On the night of July 11, the Air Force bombed the north side of the mountain where concentrations of North Vietnamese were believed to be. The following day, orders were issued to a small infantry force to head up the mountain. This proved a strategic blunder, as the soldiers immediately became targets for North Vietnamese snipers hiding in trees on higher ground. Without adequate cover or firepower, according to author and unit historian Bill Sly, 11 men were killed over a two-day period. An additional 51 were wounded.
The narrative is pieced together from the perspectives of the men who were there. While very affecting, at times, the many voices and recollections mirror the chaos of the battle itself: With so many people explaining their experiences, the narrative often becomes cluttered and unfocused and would have benefited from thoughtful editing. The sheer volume of narrators – many identified by nicknames – poses a further challenge (although Sly includes a glossary of nicknames to help).

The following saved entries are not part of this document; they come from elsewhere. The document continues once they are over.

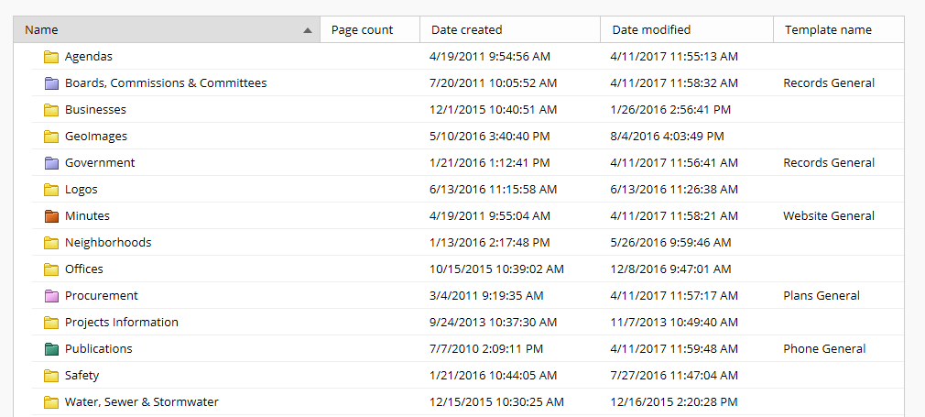Select the Projects Information row
Image resolution: width=925 pixels, height=417 pixels.
pyautogui.click(x=468, y=322)
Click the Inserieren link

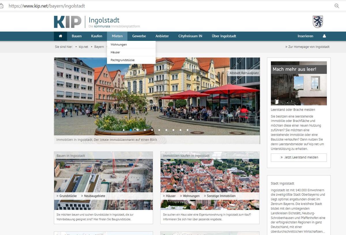tap(305, 36)
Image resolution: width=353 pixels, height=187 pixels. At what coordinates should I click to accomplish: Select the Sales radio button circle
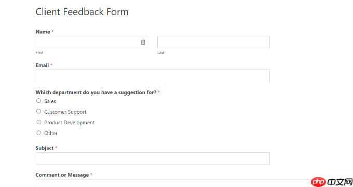point(39,101)
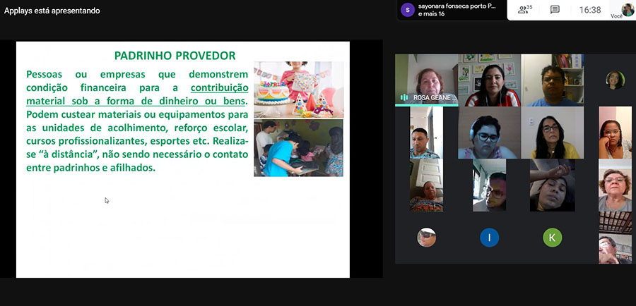Click the blue I participant avatar
The image size is (636, 306).
tap(489, 238)
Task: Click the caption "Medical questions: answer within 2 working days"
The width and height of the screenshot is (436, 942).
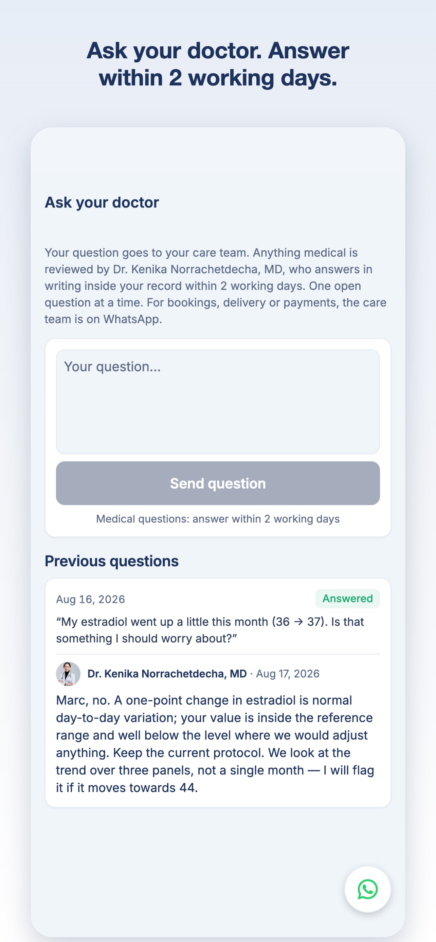Action: [218, 519]
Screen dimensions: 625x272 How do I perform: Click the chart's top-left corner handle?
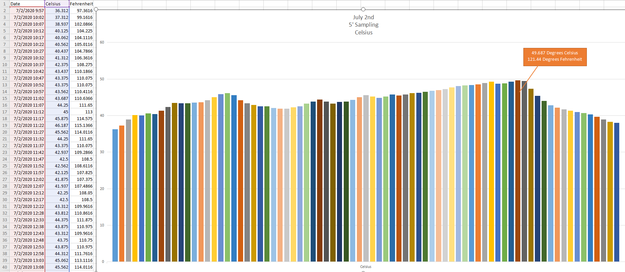point(96,9)
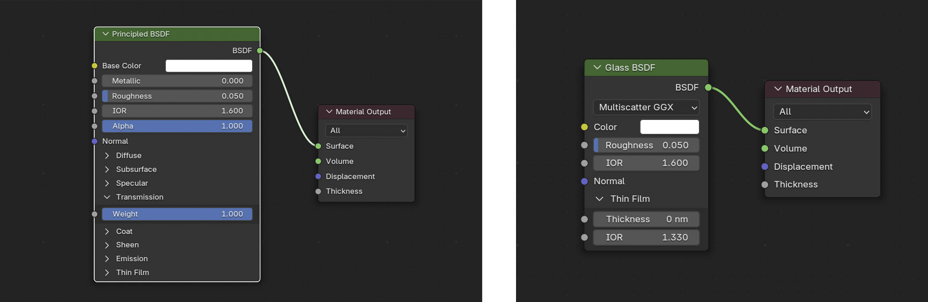Image resolution: width=928 pixels, height=302 pixels.
Task: Click Thickness socket on right Material Output
Action: point(765,185)
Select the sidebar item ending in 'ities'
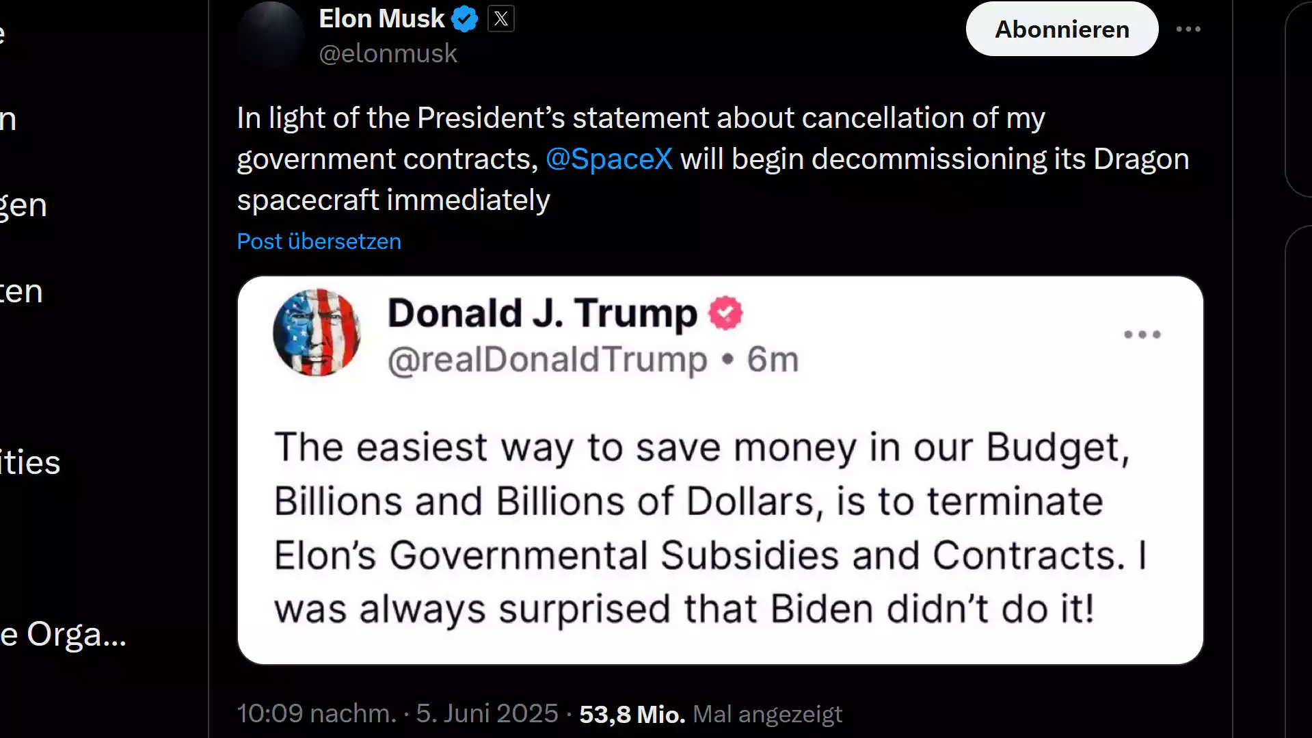This screenshot has height=738, width=1312. [x=31, y=462]
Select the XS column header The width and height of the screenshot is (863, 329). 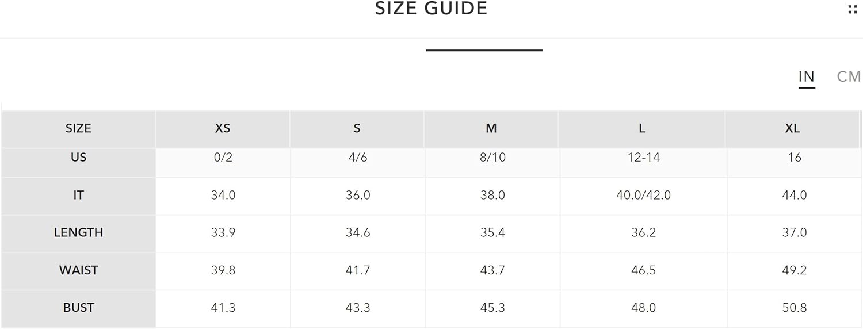(223, 129)
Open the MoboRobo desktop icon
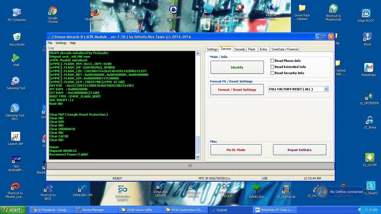The height and width of the screenshot is (214, 381). [x=368, y=68]
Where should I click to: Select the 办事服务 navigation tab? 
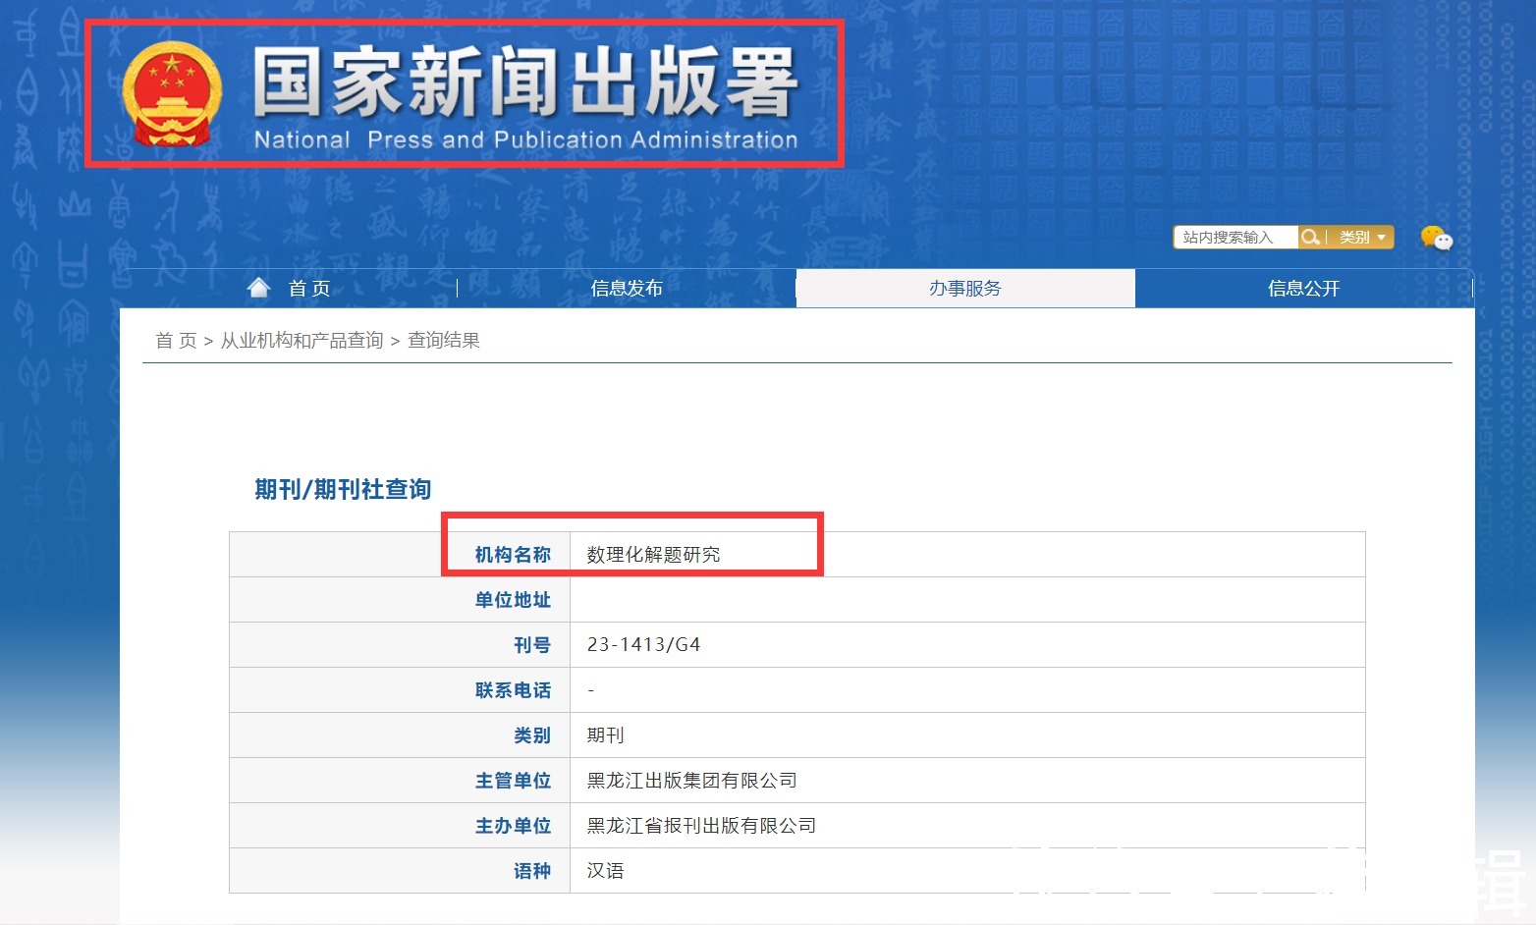click(964, 289)
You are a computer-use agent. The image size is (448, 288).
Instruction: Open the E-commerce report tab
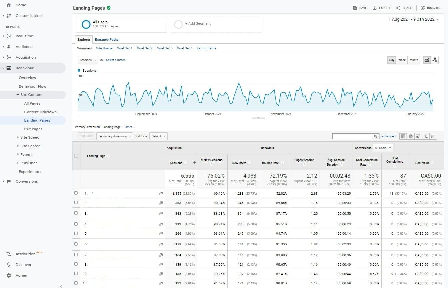206,48
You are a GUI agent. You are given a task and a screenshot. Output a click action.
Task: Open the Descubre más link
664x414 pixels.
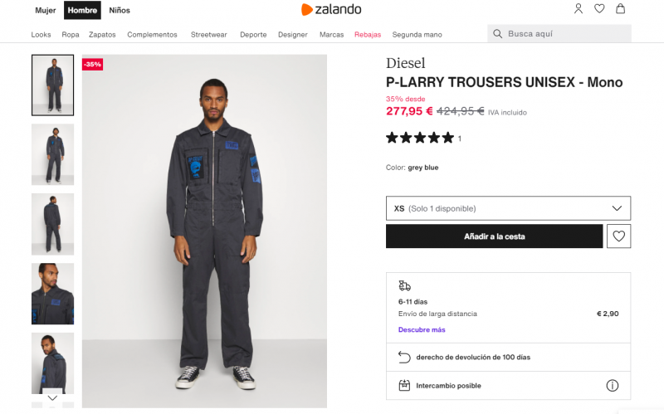coord(422,329)
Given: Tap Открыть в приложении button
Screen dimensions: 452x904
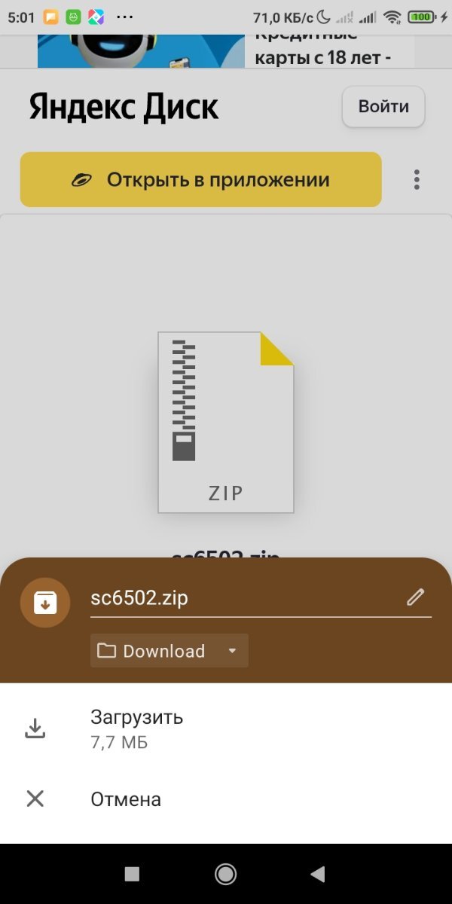Looking at the screenshot, I should 201,179.
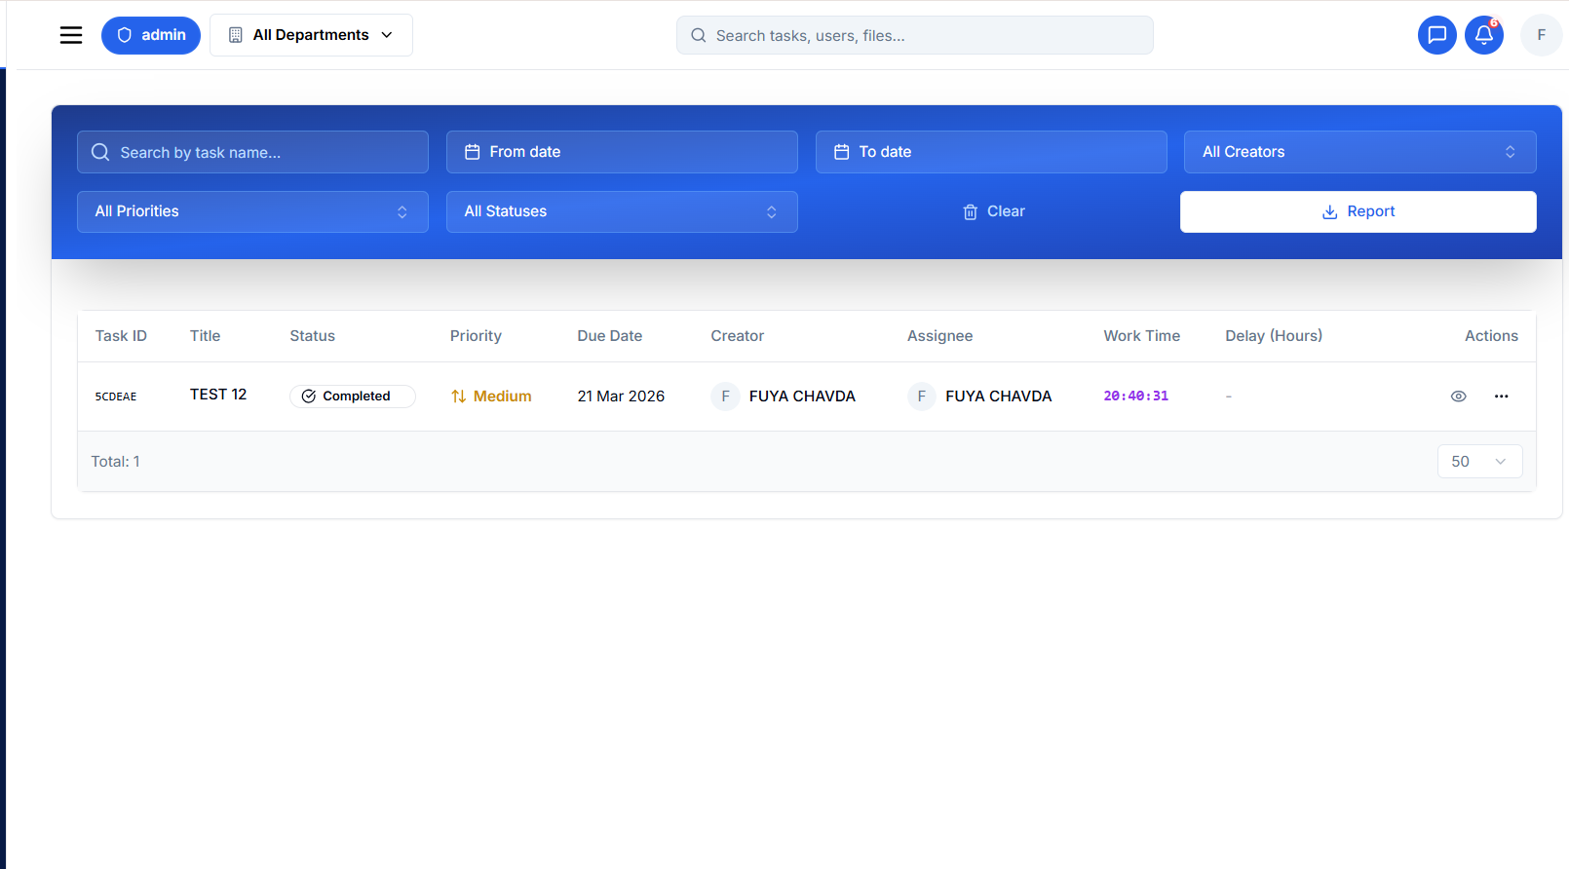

Additionally, despite a glossary of military terms, No Place to Hide has an abundance of jargon that will make it challenging for civilians. (“B½ set up their RO about 1½ klicks northwest of Nui Ba Den.”)
Democratically – and often heartbreakingly told – No Place To Hide seems written less for average readers than to honor the fallen and the survivors whose stories it tells. What shines through, along with the soldiers’ bravery, sacrifice and regard for their brothers in arms, is the terrible cost of war.
Also available as an ebook.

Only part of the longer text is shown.